Undefined behaviour in C in i=i++; but what about i=++i;?

Question

I have studied sequence points (C99) and sequenced before /unsequenced (C17) and some other posts here in SO about this topic and its relation with undefined behaviour.

I think with C99 its ultra-clear that i=i++; and i=++i; both result in undefined behaviour, but according to C17 (or even C23) we have this:

If a side effect on a scalar object is unsequenced relative to either a different side effect on the same scalar object or a value computation using the value of the same scalar object, the behavior is undefined. If there are multiple allowable orderings of the subexpressions of an expression, the behavior is undefined if such an unsequenced side effect occurs in any of the orderings.

And therefore, this:

i=i++;

Results in undefined behaviour because we have here to side effects the postfix ++ operator and the assignment, and according to the answer of haccks in this post Why are these constructs using pre and post-increment undefined behavior?, we know that both side effects are unsequenced relative to each other so this results in undefined behaviour, but what about this:

i=++i;

At least for what I know here the incremented value of i should be used in the full expression, so we again have two side effects but now the side effect result of the pre-increment operator must be sequenced before the side effect result of the assignment operator, right?

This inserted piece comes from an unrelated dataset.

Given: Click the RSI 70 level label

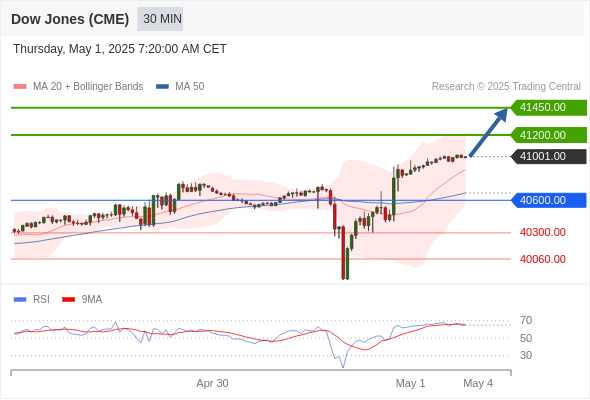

And now my theory why, according to C11/C17/C23, "i=++i; is undefined behaviour is because the side effect result of the pre-increment operator is unsequenced relative to the value computation of "i" in the LHS right?

Answer 1

From https://port70.net/~nsz/c/c11/n1570.html#6.5.3.1p2 or https://port70.net/~nsz/c/c99/n1256.html#6.5.3.1p2 :

The value of the operand of the prefix ++ operator is incremented. The result is the new value of the operand after incrementation. The expression ++E is equivalent to (E+=1). [...]

From https://port70.net/~nsz/c/c11/n1570.html#6.5.16.2p3 or https://port70.net/~nsz/c/c99/n1256.html#6.5.16.2p3 :

A compound assignment of the form E1 op = E2 is equivalent to the simple assignment expression E1 = E1 op (E2), except that the lvalue E1 is evaluated only once [...]

So we have i = (i = i + 1);, where the two i are evaluated once.

From https://port70.net/~nsz/c/c11/n1570.html#6.5.16p3 or https://port70.net/~nsz/c/c99/n1256.html#6.5.16p3 :

An assignment operator stores a value in the object designated by the left operand. An assignment expression has the value of the left operand after the assignment,111) but is not an lvalue. The type of an assignment expression is the type the left operand would have after lvalue conversion. The side effect of updating the stored value of the left operand is sequenced after the value computations of the left and right operands. The evaluations of the operands are unsequenced.

Now we start the engine. Let's mark them i₁ = (i₂ = i₃ + 1); just to know to which i I am referring to.

So updating i₂ is sequenced after computation i₃ + 1.

And updating i₁ is sequenced after computation i₂ = i₃ + 1.

But! Updating i₁ and updating i₂ are unsequenced. We do not know "when" the side effect of updating i₂ will happen relative to the value computation of the value of the expression i₂ = i₃ + 1. i₂ could be updated right after, or could be updated at the next sequence point, which is at ;.

But there is no sequence point after i₂ = i₃ + 1. Updating of i₁ is after computing i₂ = i₃ + 1, but is not sequenced with updating i₂. At the time of updating i₁ the side effect of updating i₂ is still "hanging", "to do". Because updating i₁ and i₂ is unsequenced, this is why it's undefined behavior.

Answer 2

At least for what I know here the incremented value of i should be used in the full expression, so we again have two side effects but now the side effect result of the pre-increment operator must be sequenced before the side effect result of the assignment operator, right?

Nope. The = operator does not introduce a sequence point.

++i evaluates to the current value of i plus 1, but the side effect of updating i does not have to be applied immediately upon evaluation or before the assignment. The following is a perfectly valid order of evaluation:

t0 <- i + 1
i <- t0
i <- i + 1

i = ++i is just as undefined as i = i++. Pre- vs. post-increment (or decrement) doesn't make a difference.